Carson had proved herself a master of language and science, and with the success of her second book she was able to retire from her government job to devote herself full time to writing. At this point in her career, she had her choice of writing assignments. Yet instead of embarking on another account of the natural world, she turned to the daunting and controversial subject of agricultural chemicals. Carson had seen example after example of how pesticides were quietly and steadily wreaking irreparable harm on the environment, ushering in an age of poisons. She wrote to a friend, "There would be no peace for me if I kept silent."
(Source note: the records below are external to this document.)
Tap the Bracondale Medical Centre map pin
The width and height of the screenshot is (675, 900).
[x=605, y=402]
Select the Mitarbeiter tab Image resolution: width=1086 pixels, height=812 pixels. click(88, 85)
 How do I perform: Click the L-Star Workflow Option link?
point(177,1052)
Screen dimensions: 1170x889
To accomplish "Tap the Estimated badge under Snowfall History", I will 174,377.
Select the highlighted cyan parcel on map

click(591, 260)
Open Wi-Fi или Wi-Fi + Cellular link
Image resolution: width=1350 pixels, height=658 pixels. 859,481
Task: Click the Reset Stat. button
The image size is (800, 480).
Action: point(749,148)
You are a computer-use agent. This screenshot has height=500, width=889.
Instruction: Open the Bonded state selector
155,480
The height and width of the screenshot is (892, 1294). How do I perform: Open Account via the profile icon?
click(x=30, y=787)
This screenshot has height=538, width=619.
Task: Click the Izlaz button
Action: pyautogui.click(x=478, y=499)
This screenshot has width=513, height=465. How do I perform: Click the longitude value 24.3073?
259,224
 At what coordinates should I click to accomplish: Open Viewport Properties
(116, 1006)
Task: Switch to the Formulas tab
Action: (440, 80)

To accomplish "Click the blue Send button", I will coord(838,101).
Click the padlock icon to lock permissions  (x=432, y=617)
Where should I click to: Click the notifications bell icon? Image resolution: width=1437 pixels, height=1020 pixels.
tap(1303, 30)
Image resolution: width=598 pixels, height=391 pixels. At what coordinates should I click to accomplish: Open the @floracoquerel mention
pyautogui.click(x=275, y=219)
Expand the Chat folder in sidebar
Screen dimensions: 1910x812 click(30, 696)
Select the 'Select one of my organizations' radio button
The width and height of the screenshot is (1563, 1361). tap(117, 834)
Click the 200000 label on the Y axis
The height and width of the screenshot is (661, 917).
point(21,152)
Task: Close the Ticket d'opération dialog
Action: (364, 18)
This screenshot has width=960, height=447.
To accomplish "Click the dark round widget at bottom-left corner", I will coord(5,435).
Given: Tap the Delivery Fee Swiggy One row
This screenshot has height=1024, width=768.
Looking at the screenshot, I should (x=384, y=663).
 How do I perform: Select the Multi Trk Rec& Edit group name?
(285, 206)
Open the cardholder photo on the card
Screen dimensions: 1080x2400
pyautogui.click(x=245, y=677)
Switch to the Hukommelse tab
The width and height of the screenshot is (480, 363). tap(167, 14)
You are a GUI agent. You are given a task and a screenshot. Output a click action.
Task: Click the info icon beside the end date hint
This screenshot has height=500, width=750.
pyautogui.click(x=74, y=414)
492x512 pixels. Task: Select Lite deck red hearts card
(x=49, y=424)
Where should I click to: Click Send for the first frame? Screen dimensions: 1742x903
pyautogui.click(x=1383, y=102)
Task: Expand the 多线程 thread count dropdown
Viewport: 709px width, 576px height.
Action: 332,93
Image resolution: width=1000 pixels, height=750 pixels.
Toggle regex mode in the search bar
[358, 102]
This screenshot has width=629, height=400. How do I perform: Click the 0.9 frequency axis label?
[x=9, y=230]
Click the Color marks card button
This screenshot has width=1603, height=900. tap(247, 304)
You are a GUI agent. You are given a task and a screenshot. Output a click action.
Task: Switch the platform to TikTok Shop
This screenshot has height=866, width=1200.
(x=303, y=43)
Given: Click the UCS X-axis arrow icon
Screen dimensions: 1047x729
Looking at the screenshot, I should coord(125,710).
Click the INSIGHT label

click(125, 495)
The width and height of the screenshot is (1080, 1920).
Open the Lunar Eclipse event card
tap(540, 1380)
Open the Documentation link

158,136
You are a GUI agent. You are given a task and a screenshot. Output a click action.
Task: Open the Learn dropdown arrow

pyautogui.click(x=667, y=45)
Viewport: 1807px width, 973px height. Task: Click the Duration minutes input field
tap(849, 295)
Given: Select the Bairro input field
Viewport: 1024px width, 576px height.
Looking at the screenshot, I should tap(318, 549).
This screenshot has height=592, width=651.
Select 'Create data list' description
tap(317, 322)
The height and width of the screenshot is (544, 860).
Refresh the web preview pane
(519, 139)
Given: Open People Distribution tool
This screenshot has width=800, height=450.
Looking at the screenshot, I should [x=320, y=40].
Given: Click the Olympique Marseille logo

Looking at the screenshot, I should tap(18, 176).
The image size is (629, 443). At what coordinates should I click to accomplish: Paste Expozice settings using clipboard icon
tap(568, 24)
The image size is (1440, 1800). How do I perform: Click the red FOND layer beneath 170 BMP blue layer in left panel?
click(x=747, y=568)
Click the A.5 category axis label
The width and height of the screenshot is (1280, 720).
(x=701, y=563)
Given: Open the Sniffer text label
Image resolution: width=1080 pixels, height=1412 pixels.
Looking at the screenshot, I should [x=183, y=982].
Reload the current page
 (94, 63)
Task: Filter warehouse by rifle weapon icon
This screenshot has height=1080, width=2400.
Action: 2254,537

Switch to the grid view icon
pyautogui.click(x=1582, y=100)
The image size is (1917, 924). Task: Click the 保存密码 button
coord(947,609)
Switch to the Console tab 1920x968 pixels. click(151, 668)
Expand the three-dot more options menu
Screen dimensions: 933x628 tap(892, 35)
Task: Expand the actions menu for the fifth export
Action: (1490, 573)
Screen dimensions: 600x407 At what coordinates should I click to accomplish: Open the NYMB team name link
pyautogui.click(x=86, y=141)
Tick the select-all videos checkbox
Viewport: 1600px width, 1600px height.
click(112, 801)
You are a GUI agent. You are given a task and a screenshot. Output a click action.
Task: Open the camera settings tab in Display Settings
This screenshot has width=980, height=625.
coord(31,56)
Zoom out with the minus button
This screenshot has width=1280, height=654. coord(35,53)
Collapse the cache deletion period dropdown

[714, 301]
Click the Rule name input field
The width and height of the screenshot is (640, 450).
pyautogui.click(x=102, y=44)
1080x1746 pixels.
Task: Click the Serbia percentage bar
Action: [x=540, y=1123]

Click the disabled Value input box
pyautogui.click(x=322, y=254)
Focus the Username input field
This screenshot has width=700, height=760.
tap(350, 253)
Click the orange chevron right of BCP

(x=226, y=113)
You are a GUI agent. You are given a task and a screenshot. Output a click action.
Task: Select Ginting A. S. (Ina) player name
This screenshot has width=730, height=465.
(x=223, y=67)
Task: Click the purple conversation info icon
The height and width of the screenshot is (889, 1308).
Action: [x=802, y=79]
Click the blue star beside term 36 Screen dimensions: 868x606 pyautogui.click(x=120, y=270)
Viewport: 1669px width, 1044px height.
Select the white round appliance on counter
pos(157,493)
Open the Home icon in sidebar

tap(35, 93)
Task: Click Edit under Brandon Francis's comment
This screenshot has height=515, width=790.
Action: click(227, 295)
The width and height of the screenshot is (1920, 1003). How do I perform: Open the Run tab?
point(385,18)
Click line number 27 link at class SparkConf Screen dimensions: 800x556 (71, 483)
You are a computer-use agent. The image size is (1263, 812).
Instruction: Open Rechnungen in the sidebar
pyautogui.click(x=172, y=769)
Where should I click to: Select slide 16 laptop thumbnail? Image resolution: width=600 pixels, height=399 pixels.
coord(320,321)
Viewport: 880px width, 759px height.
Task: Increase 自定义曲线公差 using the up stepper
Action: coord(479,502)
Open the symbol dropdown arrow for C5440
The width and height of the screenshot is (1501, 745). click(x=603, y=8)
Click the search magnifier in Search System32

Throughout Silent Spring, Carson illuminated the interdependence and fragile interrelationships in ecology. "Sometimes we have no choice but to disturb these relationships," she wrote, "but we should do so thoughtfully, with full awareness that what we do may have consequences remote in time and place."

The country's wholesale embracing of potent pesticides, such as DDT, disregarded these consequences, Carson argued in Silent Spring. Her book was packed with examples, including this one: Two days after the Canadian government embarked on spraying DDT to save its forests from the spruce budworm, dead and dying fish littered the Miramichi River. The salmon that had come there to spawn had nothing to eat, the stream insects having been annihilated. DDT also took its toll on songbirds, she showed, by weakening their eggshells and drastically threatening their populations

Carson's indictment in Silent Spring brought immediate results. Although chemical companies attempted to discredit the book, the public heard Carson's message. The book sold out in record numbers and was translated for distribution in Europe, Scandinavia, Brazil, Japan, and Israel. President John F. Kennedy instructed a special panel of his Science Advisory Committe to study pesticides, and the group's report validated Carson's findings. Her advocacy eventually led to the establishment of the Environmental Protection Agency, which eventually banned the agricultural use of most chlorinated hydrocarbons, including DDT, aldrin, and dieldrin.

According to TIME, nearly 40 years after the publication of Silent Spring, the book "is still regarded as the cornerstone of the new environmentalism." Although she died in 1964, the woman who couldn't remain silent speaks on.